[cfe-dev] How to control C++0x adoption in a large codebase?

David Blaikie dblaikie at gmail.com
Thu Oct 13 20:32:44 PDT 2011


>
> Style checking belongs in a plug-in. That way, different organizations can
> provide their own style checkers that run along with their builds without
> forcing the union of all styles into the mainline Clang front-end. Better
> yet, maybe someone will build a configurable style checker as a plugin, to
> save the effort of everyone having to implement their own plugin separately.
>

This is certainly something I'd like to get going if/when I get the
time/familiarity (or if someone beats me to it, I'd be more than willing to
contribute). Style checker & auto-fixer, of course (astyle with teeth?).
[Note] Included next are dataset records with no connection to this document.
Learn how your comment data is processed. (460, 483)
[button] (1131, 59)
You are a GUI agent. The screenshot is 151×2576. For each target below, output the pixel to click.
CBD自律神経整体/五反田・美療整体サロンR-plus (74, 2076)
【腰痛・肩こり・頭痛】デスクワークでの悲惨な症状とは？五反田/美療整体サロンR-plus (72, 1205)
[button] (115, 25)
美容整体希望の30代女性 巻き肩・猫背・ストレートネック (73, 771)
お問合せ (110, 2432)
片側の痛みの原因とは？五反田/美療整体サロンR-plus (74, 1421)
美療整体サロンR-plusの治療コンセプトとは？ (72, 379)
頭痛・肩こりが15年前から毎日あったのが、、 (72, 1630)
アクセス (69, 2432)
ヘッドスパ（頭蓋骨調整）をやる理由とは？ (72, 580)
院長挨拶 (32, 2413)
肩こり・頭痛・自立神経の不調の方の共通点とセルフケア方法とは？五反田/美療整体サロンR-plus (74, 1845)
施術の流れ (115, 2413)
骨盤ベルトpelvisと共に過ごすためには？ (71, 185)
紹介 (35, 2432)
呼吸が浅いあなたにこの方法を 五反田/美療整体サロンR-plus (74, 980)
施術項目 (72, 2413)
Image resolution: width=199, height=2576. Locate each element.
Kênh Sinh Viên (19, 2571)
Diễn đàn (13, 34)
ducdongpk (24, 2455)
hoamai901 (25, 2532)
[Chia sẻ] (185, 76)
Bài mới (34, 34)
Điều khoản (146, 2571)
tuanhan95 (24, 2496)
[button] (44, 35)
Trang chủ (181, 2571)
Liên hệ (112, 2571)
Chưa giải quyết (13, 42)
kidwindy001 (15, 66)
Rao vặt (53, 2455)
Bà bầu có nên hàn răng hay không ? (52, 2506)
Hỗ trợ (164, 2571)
> I'd like to hear more opinions on whether others consider the proposed
> warnings to be coding style enforcement, or whether they are generally
> useful.
>

I tend to agree - I think the right feature for the compiler here is instead
to make it easy to ensure that while you continue to write C++03 you don't
write it in such a way that it won't be sensible C++11 and I believe Clang
already has some such warnings in C++03 mode about use of identifiers or
features that might cause problems if the code were compiled as C++11
(correct me if I'm wrong there - if Clang doesn't have such behavior I think
it would be a reasonable thing to add). Rather than supporting a strange (&
as you point out, off by default) mode of compiling C++11 without any C++11
features. By supporting warnings in C++03 mode it's also less likely that it
will be construed as complete/accurate support - the warnings are a best
effort to ease your portability up to C++11, but nothing, short of compiling
(& testing) the code in both modes, is going to get you all the way there.